Use Case 4: Middleware-Like Wrapping

One of the most powerful uses of returned functions is wrapping one function with another.

1(defn wrap-timing [handler]
2  (fn [request]
3    (let [start (System/nanoTime)
4          response (handler request)
5          elapsed (- (System/nanoTime) start)]
6      (assoc response :timing/nanos elapsed))))

This returns a new handler built from an old one.

That shape is everywhere in Clojure web stacks and service composition:

  • add logging
  • add timing
  • add auth checks
  • add response decoration

Java developers often recognize this as decorator-like behavior. The Clojure version is smaller because the decorated unit is just a function.

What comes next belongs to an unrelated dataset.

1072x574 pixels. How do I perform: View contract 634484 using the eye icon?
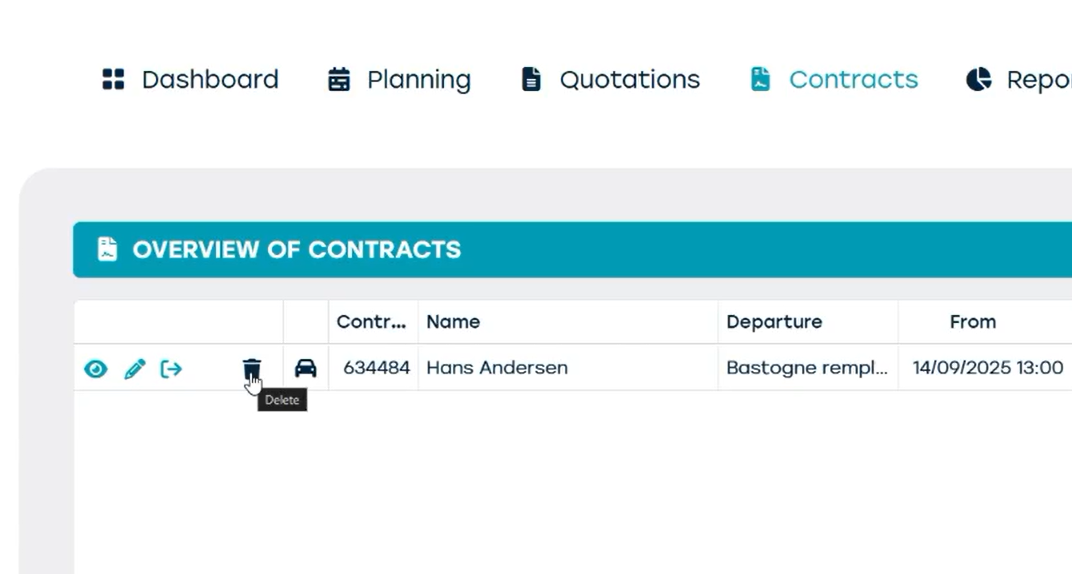pyautogui.click(x=96, y=369)
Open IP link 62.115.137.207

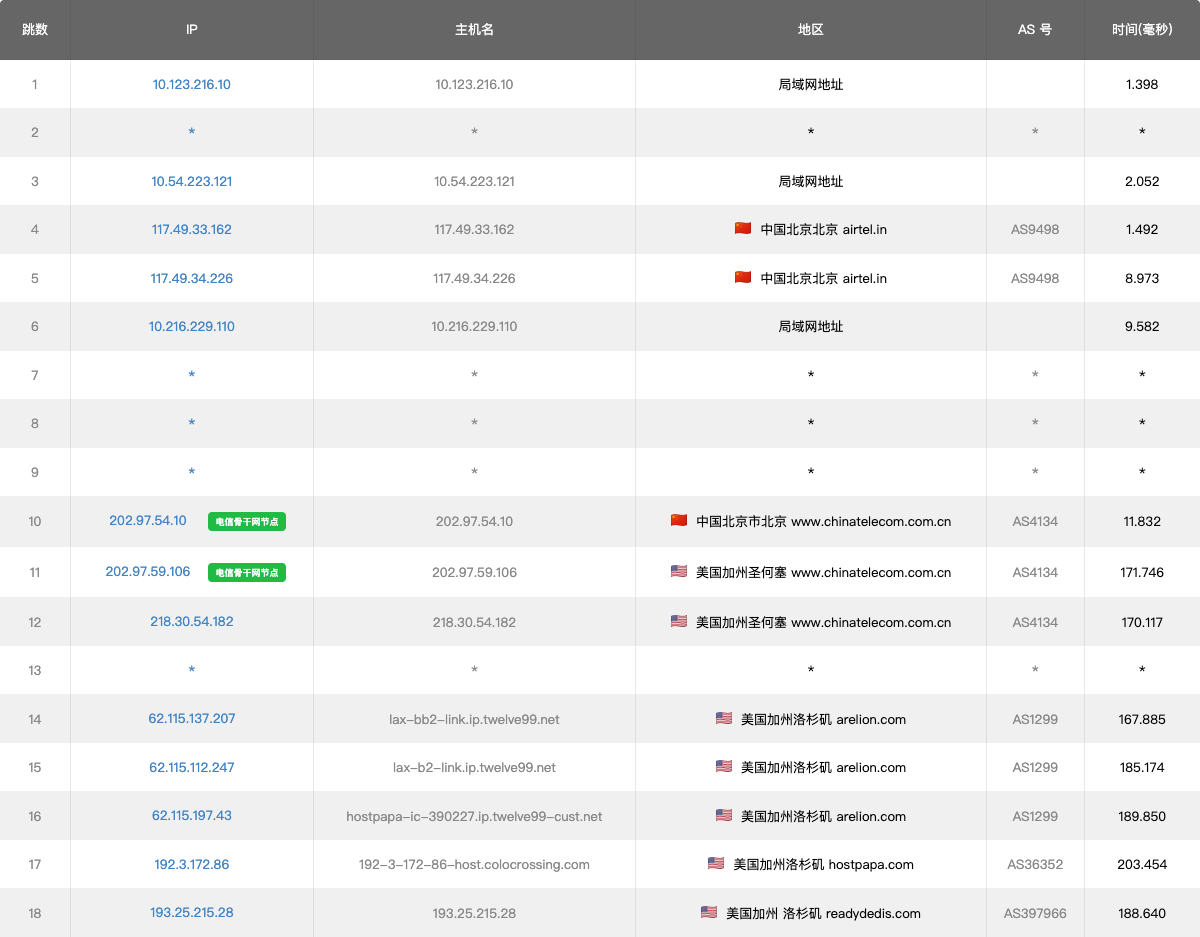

Use Case 5: Pre-Build A Projection Or Formatter

Sometimes you want to configure how data should be extracted or presented.

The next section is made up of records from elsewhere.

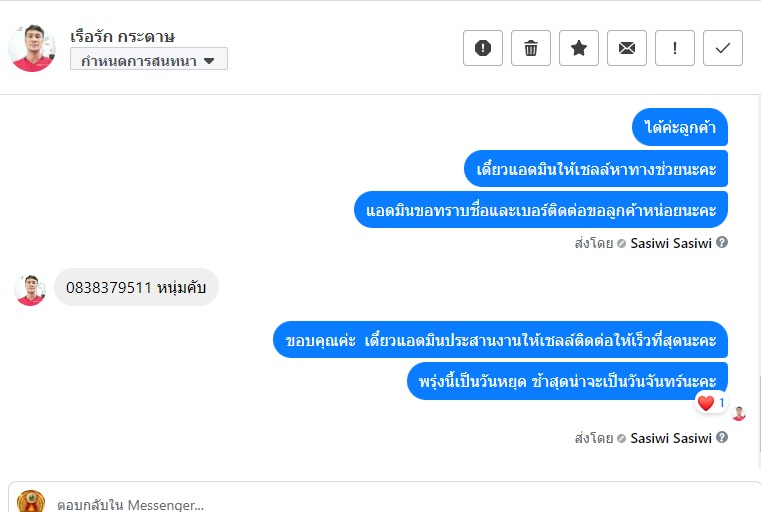Click the small seen-by avatar indicator
The width and height of the screenshot is (761, 512).
pyautogui.click(x=739, y=413)
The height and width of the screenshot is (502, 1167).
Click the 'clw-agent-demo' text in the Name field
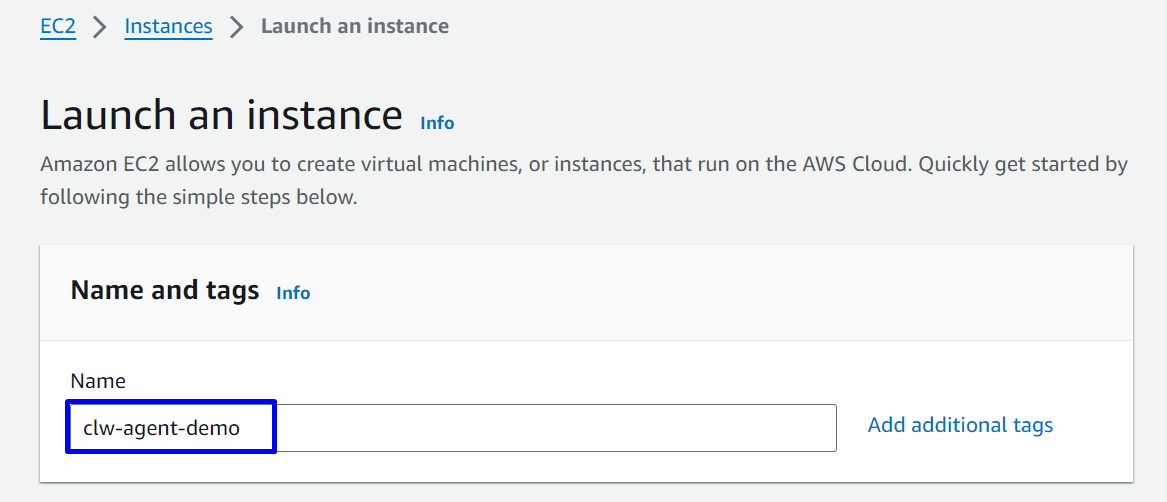point(161,428)
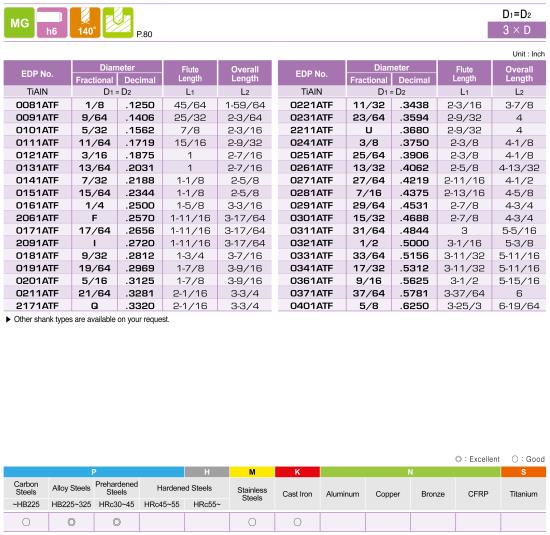Click the Alloy Steels excellent rating circle

72,522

1(defn field-selector [fields]
2  (fn [entity]
3    (select-keys entity fields)))
4
5(def customer-summary
6  (field-selector [:customer/id :customer/email :customer/tier]))

That is especially useful when the same projection is reused across:

  • API responses
  • CSV exports
  • logging
  • debugging or support tooling

A Quick Decision Table

Problem shape Returning a function helps because…
Validation depends on a threshold or policy You specialize the rule once
Interop depends on external shape or schema You specialize the adapter once
Middleware needs to wrap behavior You return a new composed function
Formatting depends on selected fields or options You reuse one configured formatter many times

When Not To Use It

This pattern is weaker when:

  • the function will only be used once
  • the captured values are so numerous that the closure becomes hard to understand
  • returning plain data would keep the design simpler

For example, if you are capturing half a dozen unrelated values and the reader has to mentally reconstruct hidden state, a small named map or record may be clearer.

A Good Litmus Test

If you can describe the outer function as:

“build me a specialized version of this behavior”

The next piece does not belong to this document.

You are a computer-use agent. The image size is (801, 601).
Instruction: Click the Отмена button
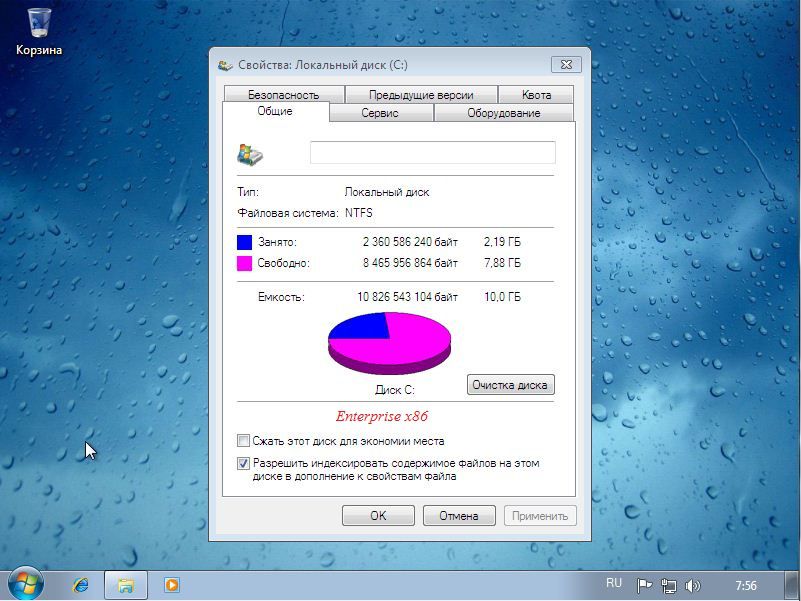[458, 516]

then returning a function is often the right move.

If you can only describe it as:

“it sort of packages some stuff up”

then the design may still be too vague.

Knowledge Check

### What is the main advantage of `approval-checker` returning a function? - [x] It creates specialized validation behavior once and reuses it for many orders - [ ] It converts all orders into mutable objects - [ ] It forces threshold values into global state - [ ] It replaces all need for plain data configuration > **Explanation:** The outer function captures the threshold once, and the returned validator can then be reused wherever that approval policy is needed. ### In `wrap-timing`, what does the returned function represent? - [x] A new handler that adds timing behavior around an existing handler - [ ] A map of timing settings with no executable behavior - [ ] A mutable timer shared by all requests - [ ] A sorting function for response maps > **Explanation:** `wrap-timing` takes one function and returns another function that wraps it, which is the essence of middleware-style composition. ### Which use case is the strongest fit for returning a function? - [x] You want to configure an adapter or validator once and apply it repeatedly later - [ ] You need to return a static list of field names - [ ] You need one immediate calculation with no later reuse - [ ] You want to avoid ever passing plain data structures > **Explanation:** The pattern is strongest when configuration happens now and repeated execution happens later. ### When might returning a function be a worse design than returning data? - [x] When the closure would capture many unrelated values and make the behavior hard to understand - [ ] When the function is pure - [ ] When the code uses immutable data - [ ] When the function can be called more than once > **Explanation:** A closure should make behavior clearer, not hide too much state. If the captured context becomes opaque, a small explicit data shape may be easier to reason about.